How to Care for Beeswax Wraps

How to Care for Beeswax Wraps. In a world that is fast becoming more and more environmentally conscious, beeswax food wraps are quickly gaining acceptance…

How to Care for Beeswax Wraps.

In a world that is fast becoming more and more environmentally conscious, beeswax food wraps are quickly gaining acceptance as a tangible way in which every household can help decrease waste and pollution and avoid contamination of food with dangerous chemicals. Australia currently produces around 2.5 million tonnes of plastic waste every year, the vast majority of which ends up as landfill. Single-use plastics such as cling wraps are of particular concern as they are immediately discarded. The chemicals used in their manufacture have been implicated in causing health problems such as high blood pressure, breast cancer and reduced fertility in men.

Beeswax wraps offer a reusable solution that relies upon the remarkable properties of this incredible organic substance. With inherent antibacterial qualities, beeswax wraps create a potent barrier for moisture and can effectively preserve a wide variety of foods. They are cost effective, easy to use, sustainable and environmentally friendly. Beeswax never goes bad; beeswax wraps have a natural ‘grip’ and they can be reused over and over again and can be periodically refreshed as required.

But how do you take care of your beeswax wraps?

It is important to remember that heat will melt the wax so avoid heat sources such as ovens, stoves and microwaves. Wait for vessels to cool to room temperature before covering with the wraps. Similarly, store your wraps flat in a cool, dry spot – perhaps on a shelf in a cupboard, or in the same drawer in which you keep your tea towels.

Beeswax wraps will not require washing after every use, and although they are quite durable, repeated cleaning will eventually take its toll. If you do need to clean your wraps it is best to use only cold water, under which the wrap will become quite stiff – not unlike a plate. Be gentle and spot clean if possible; you can rinse the wraps or wipe them with a damp cloth or sponge but avoid dowsing them with water unnecessarily. A little eco-friendly, alcohol-free dishwashing liquid may be beneficial, but do not scrub with hard brushes or pot cleaners, as this will damage the wax coating.

After cleaning, lay your wraps flat on a soft towel and pat them dry. Then air dry by attaching them to a line or place on the dish rack. Residual smells will usually disappear if they are aired for a few days; never wring dry.

It is also important to remember that beeswax wraps are generally not recommended for uncooked meats, including fish, and are also unsuitable for some fruits, such as pineapple, which contain potentially damaging enzymes. Try not to stretch the wraps when covering containers.

Despite the best of care, eventually your beeswax wraps will require additional maintenance. Cracks in the wax layer can be fixed with the aid of a hairdryer, or by placing the wrap in the sun. Eventually (perhaps after about a year) beeswax wraps will start to lose their grip; the wax may start to flake or wear off. They can then be rejuvenated using an oven pre-heated to around 140oC. Place your wrap onto a non-stick baking mat or tray; you can ‘re-wax’ by grating additional beeswax onto any areas where it is required. Then pop the wrap into the oven for a couple of minutes, until the wax just melts. Remove from the oven and hang up to air dry; after about a minute your wrap will be as good as new.

With good care, your beeswax wraps may provide you with up to two years of use. Eventually they can be repurposed as a fire starter, or alternatively simply added to your compost.

********

◆ TASK REQUIREMENTS:
A. Using the beeswax wrap guide, list the qualities it names in the sentence beginning "They are cost effective".
B. According to the beeswax wrap guide, how long may beeswax wraps last with good care?
C. Rewrite the paragraph in the beeswax wrap guide that begins "Beeswax wraps will not require washing" as a short list, keeping its main facts.
The data that comes next is separate material, unrelated to the beeswax wrap guide.

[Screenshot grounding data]
********

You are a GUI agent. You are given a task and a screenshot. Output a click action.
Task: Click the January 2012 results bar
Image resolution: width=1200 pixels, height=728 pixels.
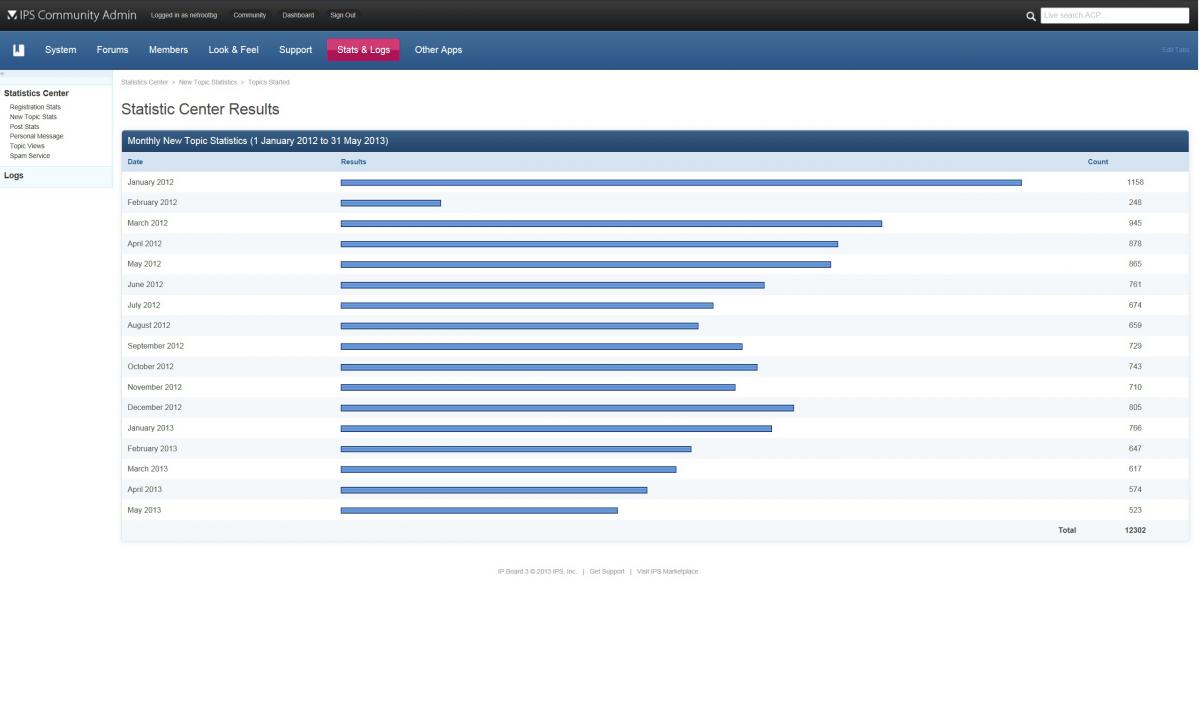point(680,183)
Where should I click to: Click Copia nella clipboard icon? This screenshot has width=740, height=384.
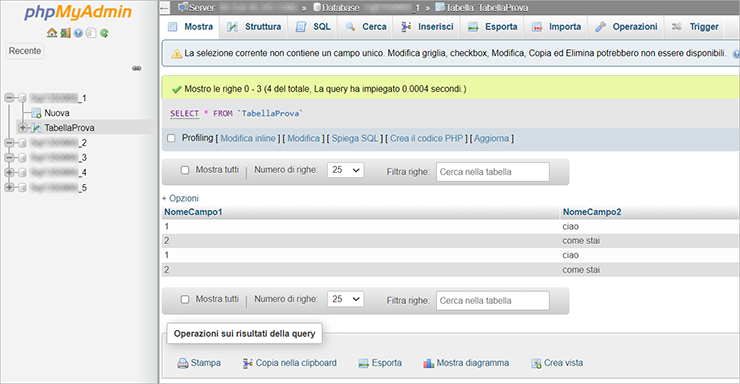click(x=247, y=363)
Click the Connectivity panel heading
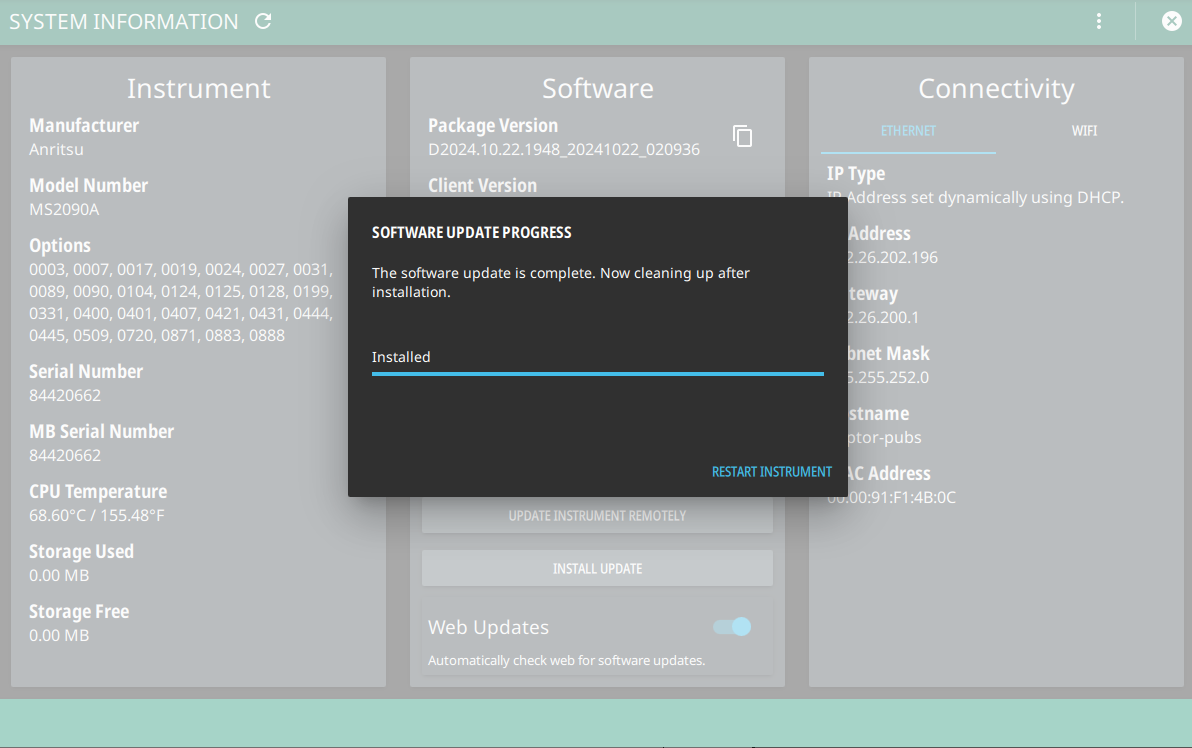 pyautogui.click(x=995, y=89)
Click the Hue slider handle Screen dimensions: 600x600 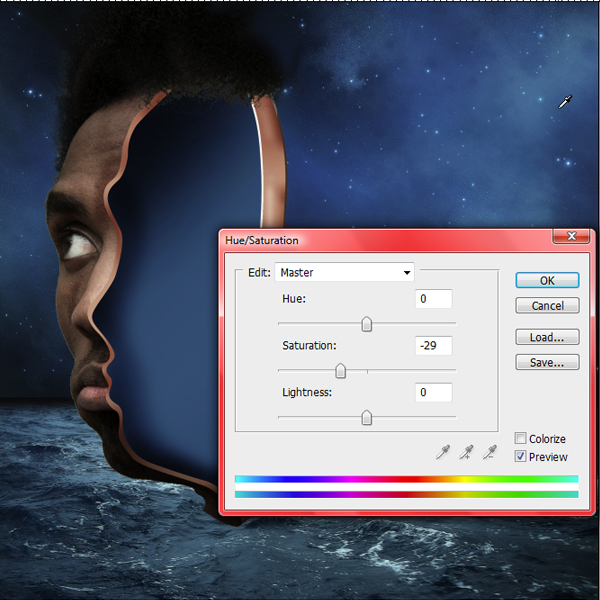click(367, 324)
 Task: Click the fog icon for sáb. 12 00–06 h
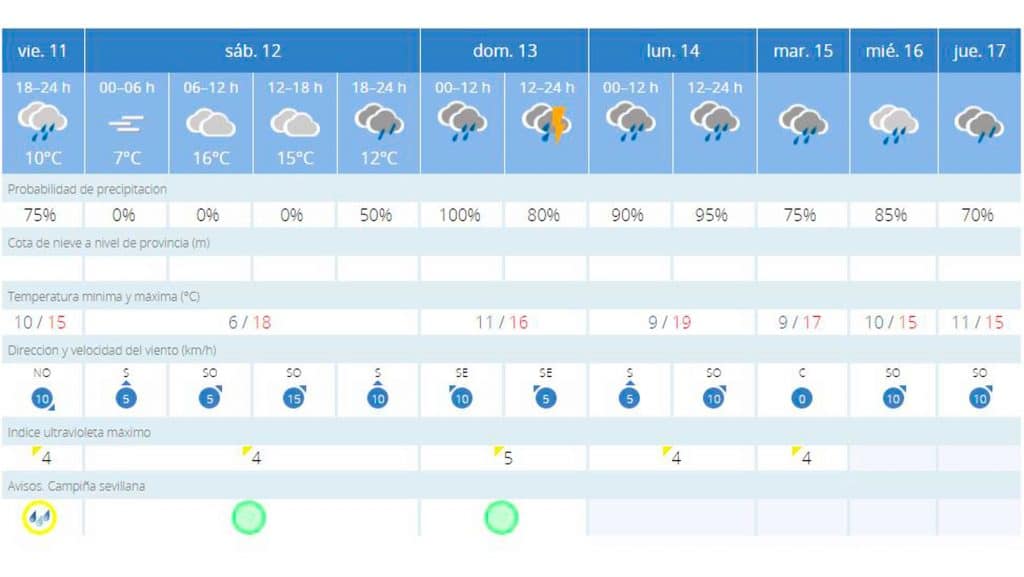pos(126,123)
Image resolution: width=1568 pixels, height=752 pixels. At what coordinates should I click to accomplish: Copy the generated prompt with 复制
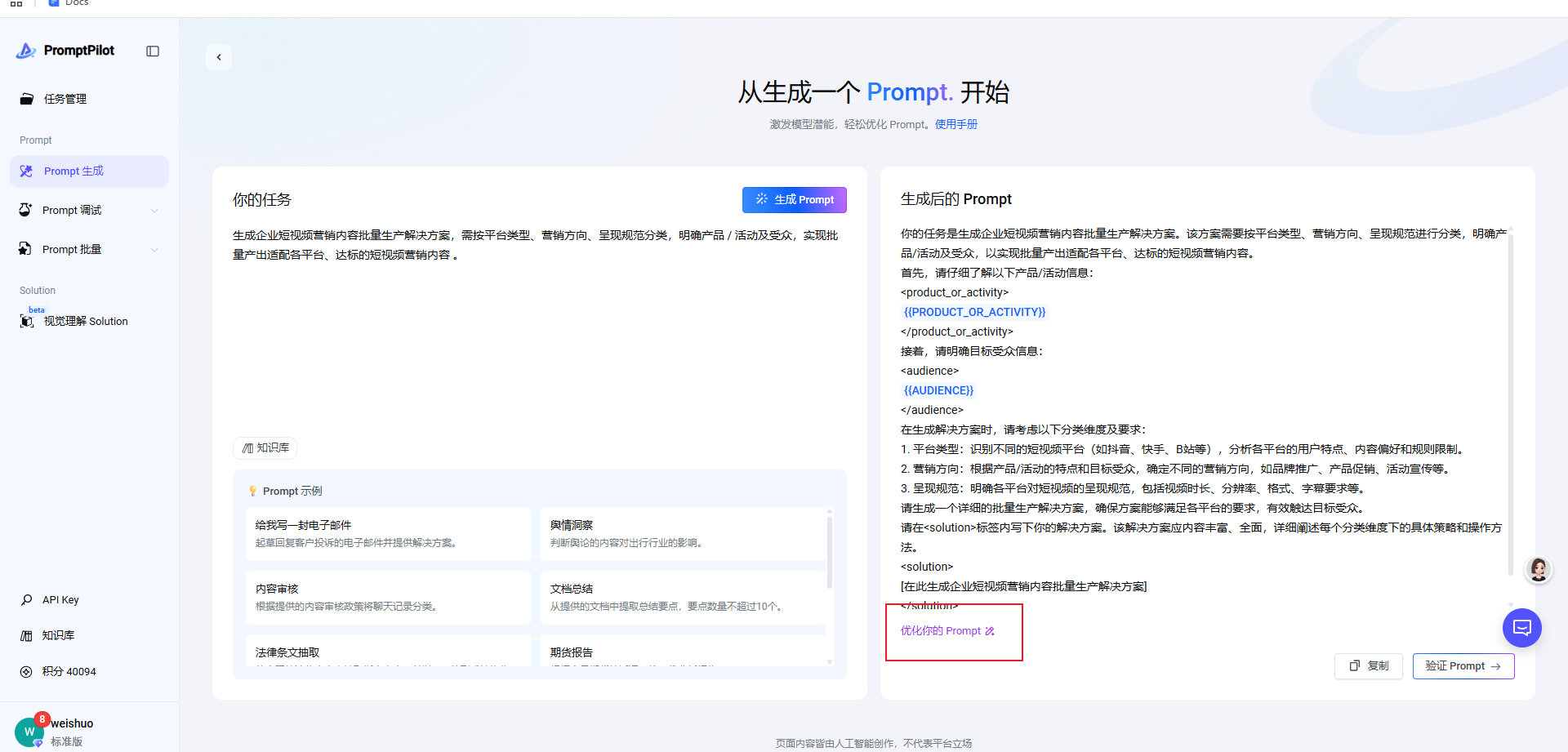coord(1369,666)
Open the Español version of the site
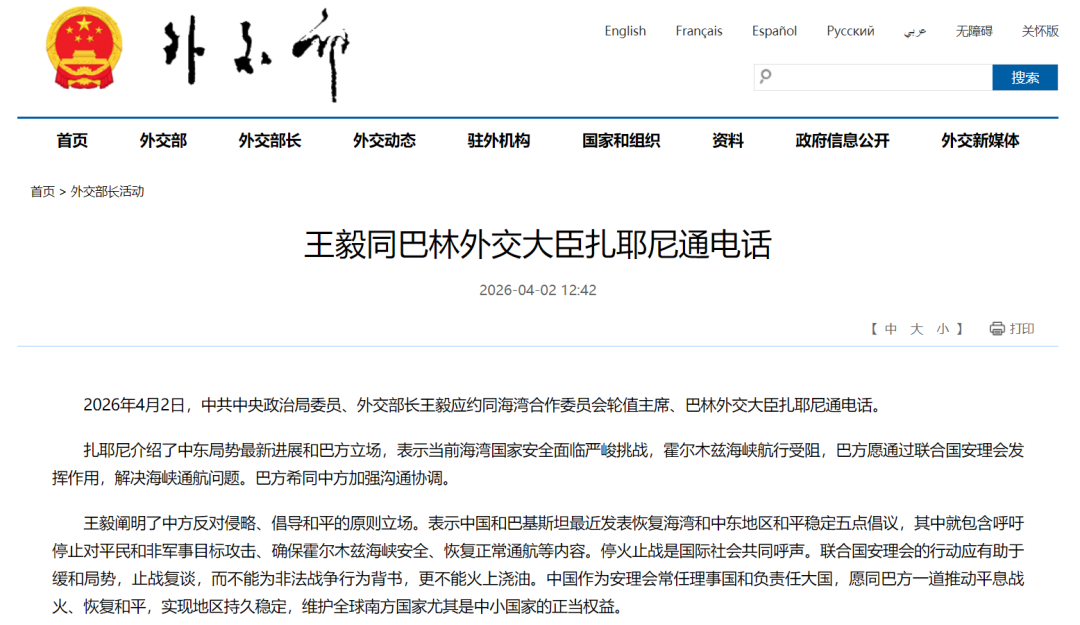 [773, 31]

********

◆ ANSWER SET:
A.
- Cost effective
- Easy to use
- Sustainable
- Environmentally friendly

B. Up to two years.

C.
- Wraps don't need washing after every use, and repeated cleaning eventually wears them down.
- Clean only with cold water, which makes the wrap stiff.
- Spot clean gently by rinsing or wiping with a damp cloth or sponge, and avoid soaking them unnecessarily.
- A little eco-friendly, alcohol-free dishwashing liquid may help.
- Don't scrub with hard brushes or pot cleaners, because they damage the wax coating.